Hashir Muhammad Haseeb, Kim Sung Won
Information and Communication Engineering, Yeungnam University, Gyeongsan, Gyeongbuk, Republic of South Korea.
School of Computer Science and Engineering, Yeungnam University, Gyeongsan, Gyeongbuk, Republic of South Korea.
PeerJ Comput Sci. 2025 May 30;11:e2911. doi: 10.7717/peerj-cs.2911. eCollection 2025.
The proliferation of user-generated content on social networking sites has intensified the challenge of accurately and efficiently detecting inflammatory and discriminatory speech at scale. Traditional manual moderation methods are impractical due to the sheer volume and complexity of online discourse, necessitating automated solutions. However, existing deep learning models for hate speech detection typically function as black-box systems, providing binary classifications without interpretable insights into their decision-making processes. This opacity significantly limits their practical utility, particularly in nuanced content moderation tasks. To address this challenge, our research explores leveraging the advanced reasoning and knowledge integration capabilities of state-of-the-art language models, specifically Mistral-7B, to develop transparent hate speech detection systems. We introduce a novel framework wherein large language models (LLMs) generate explicit rationales by identifying and analyzing critical textual features indicative of hate speech. These rationales are subsequently integrated into specialized classifiers designed to perform explainable content moderation. We rigorously evaluate our methodology on multiple benchmark English-language social media datasets. Results demonstrate that incorporating LLM-generated explanations significantly enhances both the interpretability and accuracy of hate speech detection. This approach not only identifies problematic content effectively but also clearly articulates the analytical rationale behind each decision, fulfilling the critical demand for transparency in automated content moderation.

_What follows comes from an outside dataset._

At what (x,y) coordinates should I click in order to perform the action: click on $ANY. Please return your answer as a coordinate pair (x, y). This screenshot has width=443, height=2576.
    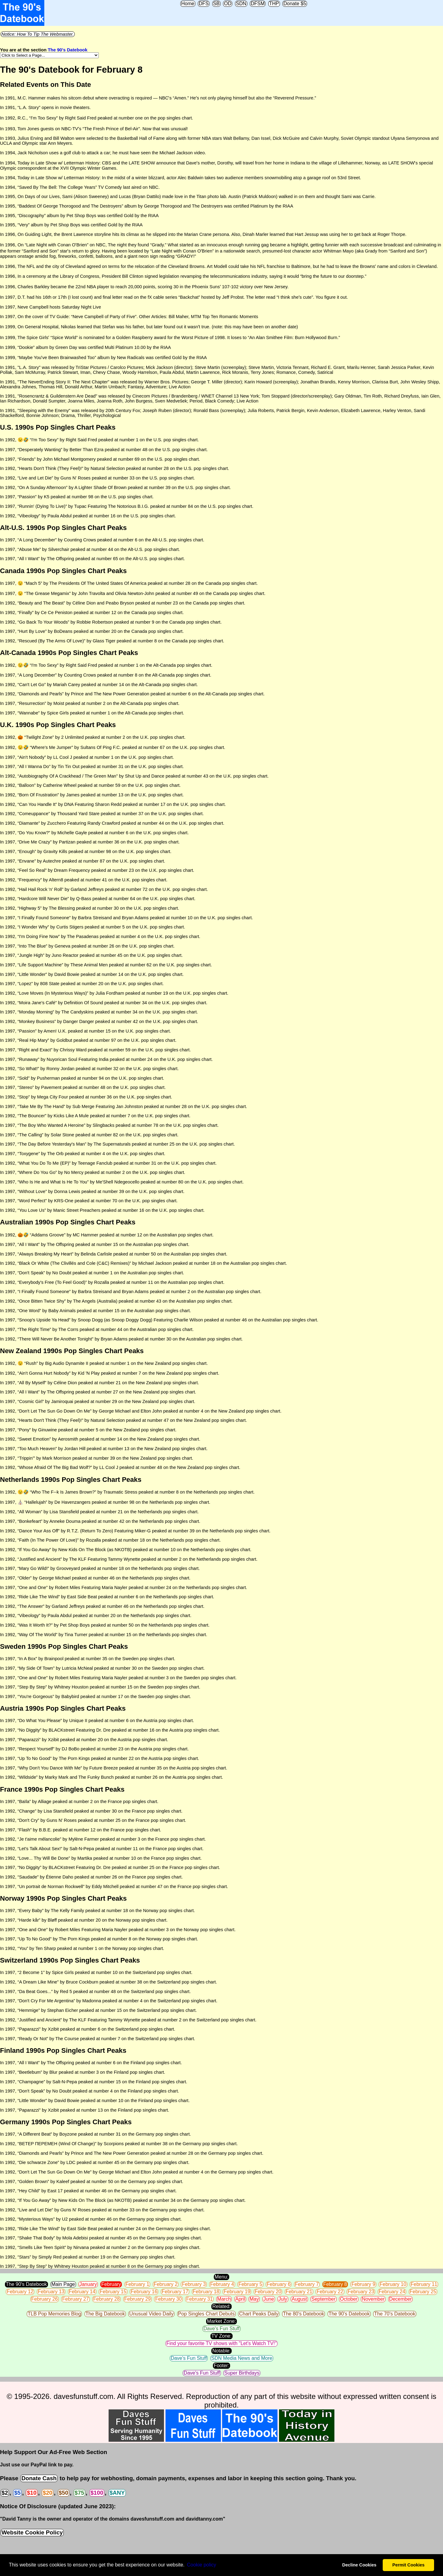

社交网站上用户生成内容的激增,加大了大规模准确高效检测煽动性和歧视性言论的挑战。由于在线言论的数量庞大且复杂,传统的人工审核方法不切实际,因此需要自动化解决方案。然而,现有的用于仇恨言论检测的深度学习模型通常作为黑箱系统运行,提供二元分类,却无法对其决策过程给出可解释的见解。这种不透明性极大地限制了它们的实际效用,尤其是在细微的内容审核任务中。为应对这一挑战,我们的研究探索利用最先进语言模型(特别是米斯特拉尔 - 7B)的高级推理和知识整合能力,来开发透明的仇恨言论检测系统。我们引入了一个新颖的框架,其中大语言模型(LLMs)通过识别和分析表明仇恨言论的关键文本特征来生成明确的理由。这些理由随后被整合到专门设计用于执行可解释内容审核的分类器中。我们在多个基准英语社交媒体数据集上对我们的方法进行了严格评估。结果表明,纳入大语言模型生成的解释显著提高了仇恨言论检测的可解释性和准确性。这种方法不仅能有效识别有问题的内容,还能清晰阐明每个决策背后的分析理由,满足了自动内容审核中对透明度的关键需求。